The opaque nature of many intelligent systems violates established usability principles and thus presents a challenge for human-computer interaction. Research in the field therefore highlights the need for transparency, scrutability, intelligibility, interpretability and explainability, among others. While all of these terms carry a vision of supporting users in understanding intelligent systems, the underlying notions and assumptions about users and their interaction with the system often remain unclear.

We review the literature in HCI through the lens of implied user questions to synthesise a conceptual framework integrating user mindsets, user involvement, and knowledge outcomes to reveal, differentiate and classify current notions in prior work. This framework aims to resolve conceptual ambiguity in the field and enables researchers to clarify their assumptions and become aware of those made in prior work.
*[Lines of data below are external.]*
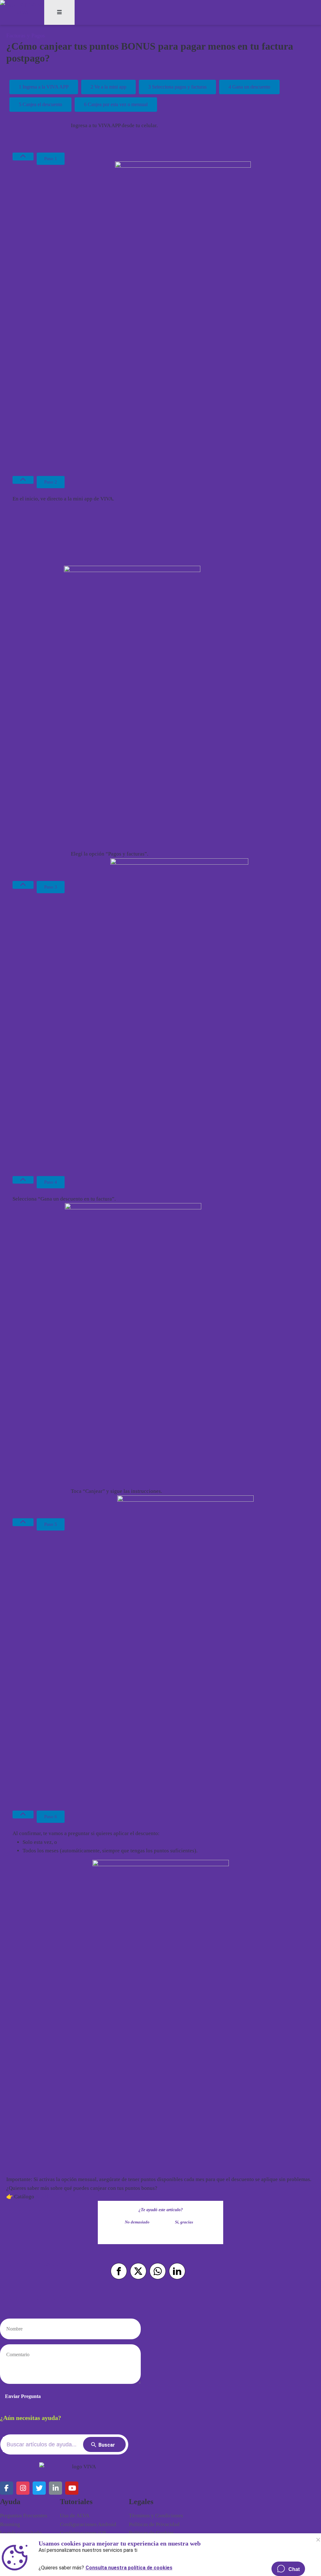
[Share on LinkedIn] (177, 2271)
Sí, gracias (184, 2222)
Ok (318, 2539)
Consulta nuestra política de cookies (129, 2566)
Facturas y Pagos (25, 35)
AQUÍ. (42, 2197)
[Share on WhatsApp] (158, 2271)
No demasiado (137, 2222)
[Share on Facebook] (119, 2271)
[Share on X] (138, 2271)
We further discuss related aspects such as stakeholders and trust, and also provide material to apply our framework in practice (e.g., ideation/design sessions). We thus hope to advance and structure the dialogue on supporting users in understanding intelligent systems.

许多智能系统的不透明性质违反了既定的可用性原则,从而对人机交互提出了挑战。因此,该领域的研究强调了透明度、可核查性、可理解性、可解释性和可解释性等方面的需求。虽然所有这些术语都带有支持用户理解智能系统的愿景,但关于用户及其与系统交互的潜在概念和假设通常仍然不清楚。我们通过隐含的用户问题来回顾HCI的文献,以综合一个整合用户心态、用户参与和知识结果的概念框架,以揭示、区分和分类先前工作中的当前概念。该框架旨在解决该领域概念上的歧义,使研究人员能够澄清他们的假设,并意识到之前工作中的假设。我们进一步讨论了相关方面,如利益相关者和信任,并提供了在实践中应用我们的框架的材料(例如,构思/设计会议)。因此,我们希望推进和构建支持用户理解智能系统的对话。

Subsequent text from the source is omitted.